STATED TASK.
Swap "screenshot" for "capture" throughout the material below and write it all out again, changing nothing else. Omit the pictures from your answer.

╭─ DATA PROVIDED

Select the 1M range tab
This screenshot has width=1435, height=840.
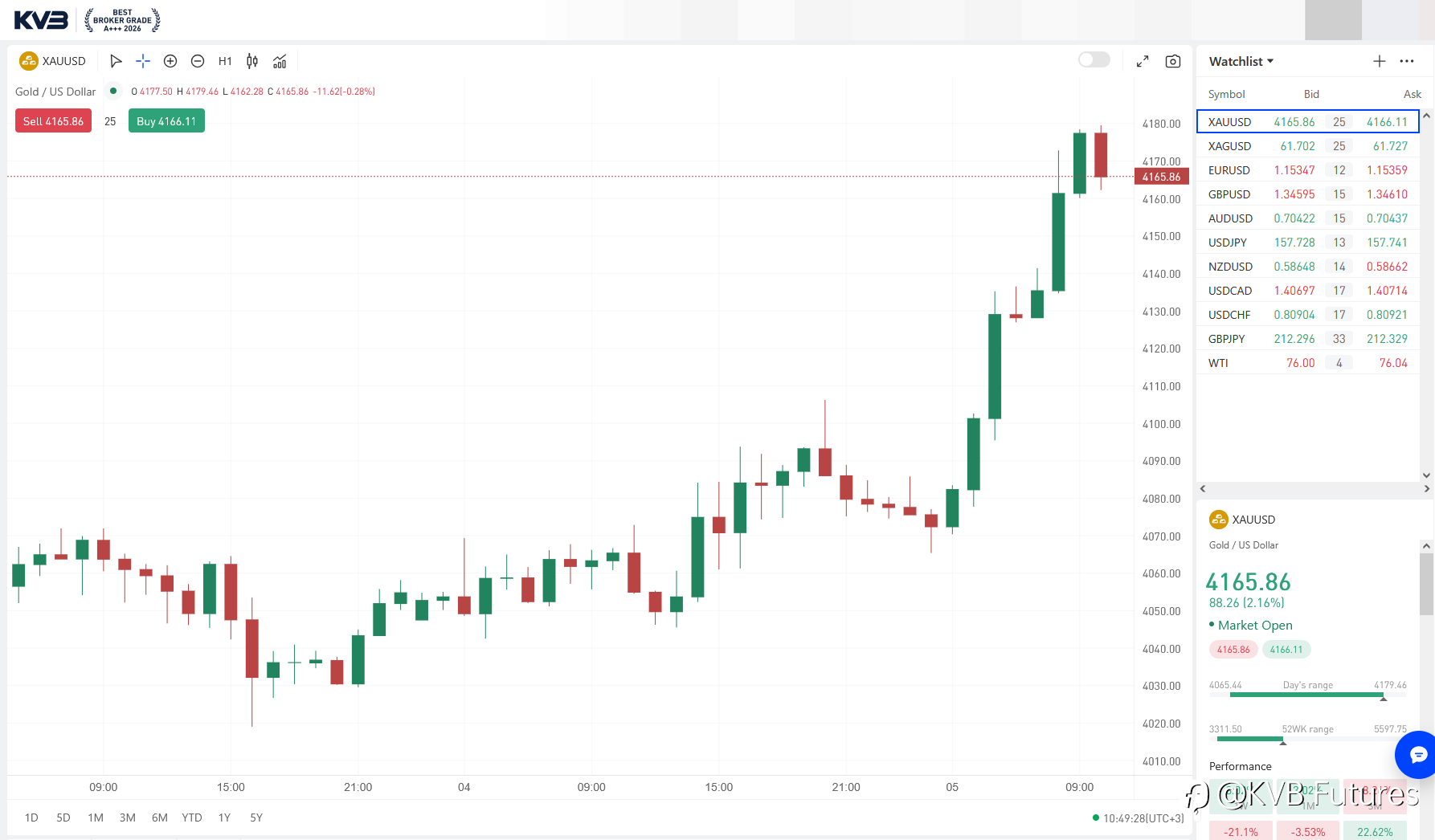pos(96,818)
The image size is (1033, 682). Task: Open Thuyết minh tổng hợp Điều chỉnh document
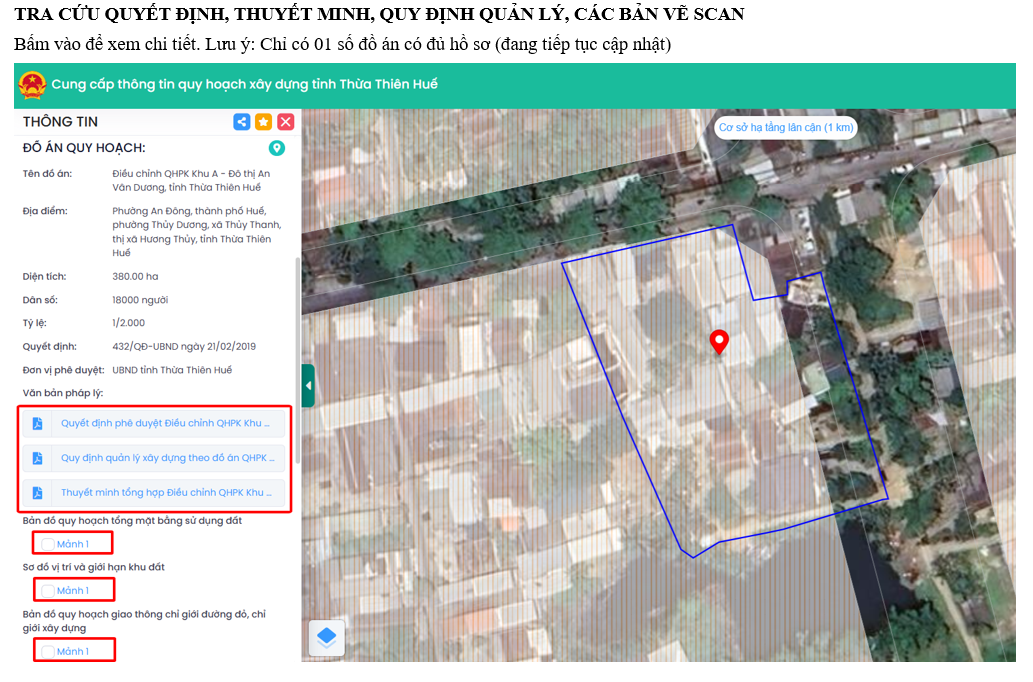click(x=166, y=493)
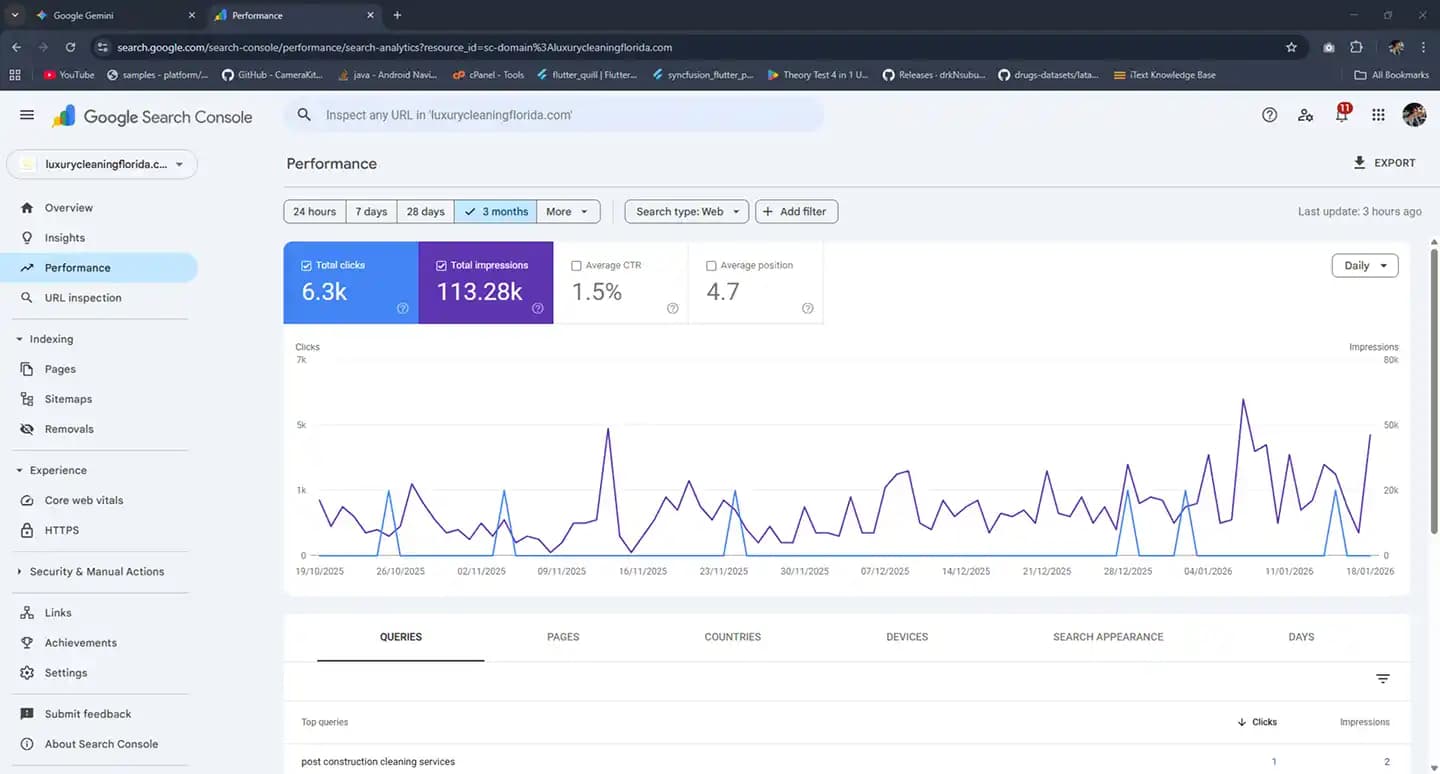Open the manage users icon

[x=1305, y=115]
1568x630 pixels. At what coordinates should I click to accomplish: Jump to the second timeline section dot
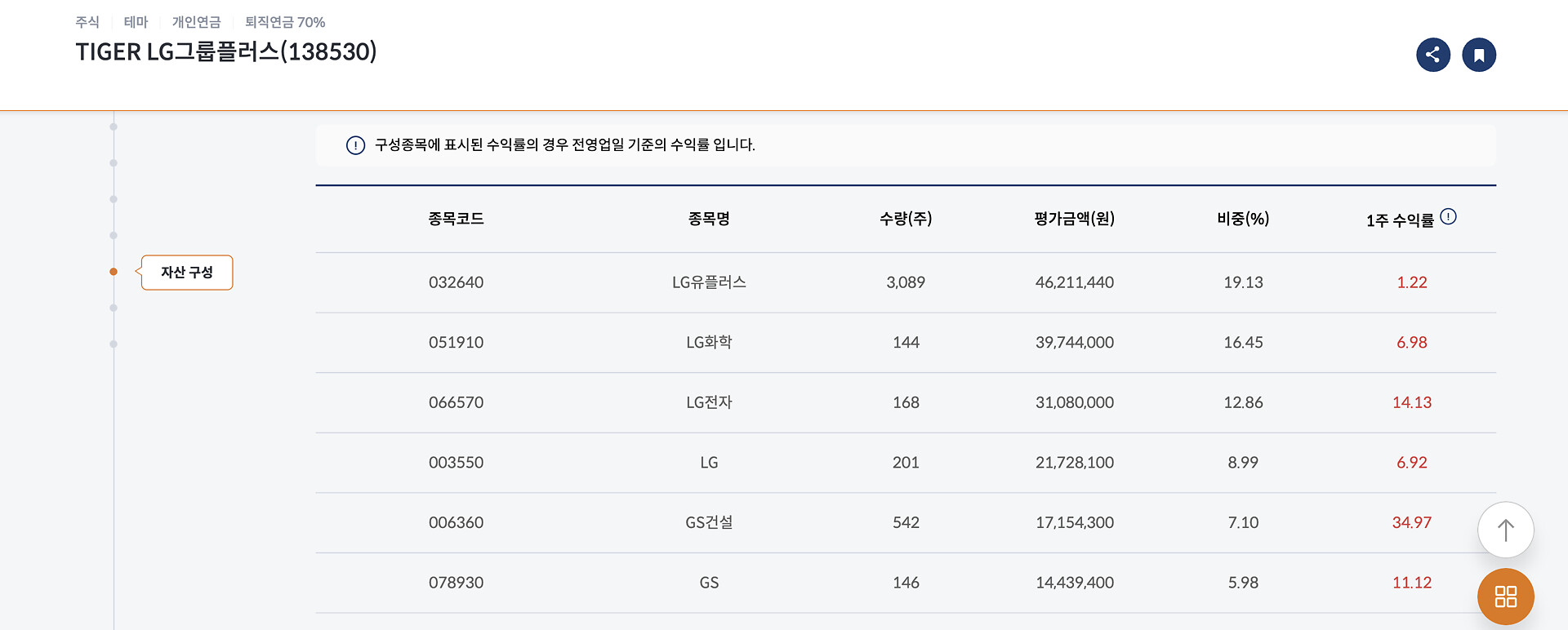click(x=114, y=163)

╰─

CORRECT OUTPUT.
Select the 1M range tab
This capture has width=1435, height=840.
pos(96,818)
The image size is (1033, 682). Task: Open Thuyết minh tổng hợp Điều chỉnh document
click(x=166, y=493)
Open the manage users icon

[x=1305, y=115]
1568x630 pixels. At what coordinates should I click to accomplish: Jump to the second timeline section dot
click(x=114, y=163)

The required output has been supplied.